The conference recommended that arts organisations need to…

1. Be more open and porous
Try one thing and see how it goes… and keep talking about it internally.

2. Broker relationships between audiences and art
Maybe start with a monthly brainstorm across departments around a new season or event.

3. Allow the art to be digitized and re-appropriated by audiences online, to allow better access and co-creation with audiences – (recognise that if it doesn’t exist on the internet, it doesn’t exist). Find a good partnership with an artist or other organisation and experiment.

4. Offer a platform/space for social interaction around the arts (recognise that seeing other people is as important as seeing the art). Is just having a bar enough? Should we be offering more concrete opportunities ie. the equivalent of book clubs?

5. Allow audiences to become co-creators. We need to embrace the shift to a pro-am culture, and recognise the value of all art no matter who made it.

6. Invest in audiences. Realising that taste is cumulative, we should educate our audiences to help them develop a deeper appreciation of the arts (e.g. Chicago Symphony Orchestra’s Beyond the Score programmes:

7. Avoid growth for the sake of growth, and seek relevance and impact instead. Organisations should beware that they must constantly strive to retain the relevance that they have only precariously attained. Institutions cannot and should not be maintained for their own sake. Ironically, as institutions have grown, audiences have declined – we need to reverse this trend.

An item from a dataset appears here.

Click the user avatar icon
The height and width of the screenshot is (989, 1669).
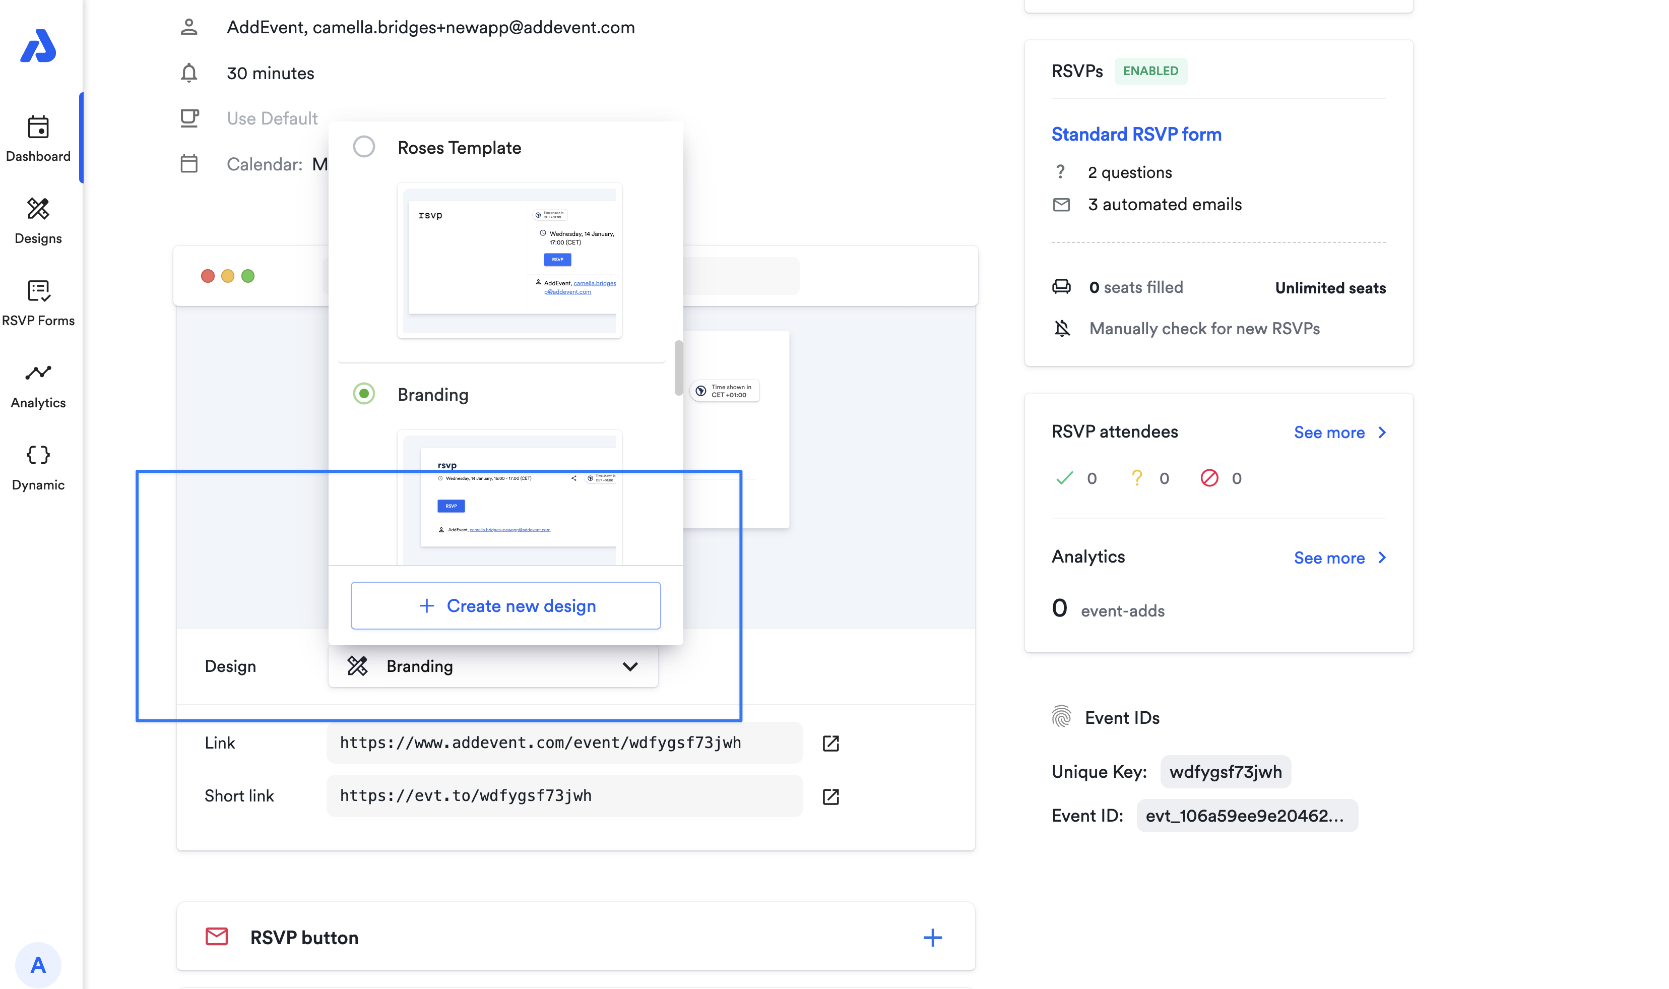point(38,964)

8. Foster adaptation and diversity. Creeping normalcy must be avoided, but this must also be balanced against avoiding ‘premiere-itis’ and over-valuing new work.

9. Collaborate to grow the shrinking pie. Like social service organisations collaborating to tackle social issues, arts organisations should join together to tackle the issue of declining arts attendance.

10. Manage audience expectations – by being honest, and building the idea that not everyone will like everything, we will gain more trust. We should also avoid over-intellectualising the arts, and ensure that audiences are made to feel that an emotional response to art is equally as valid a rational response.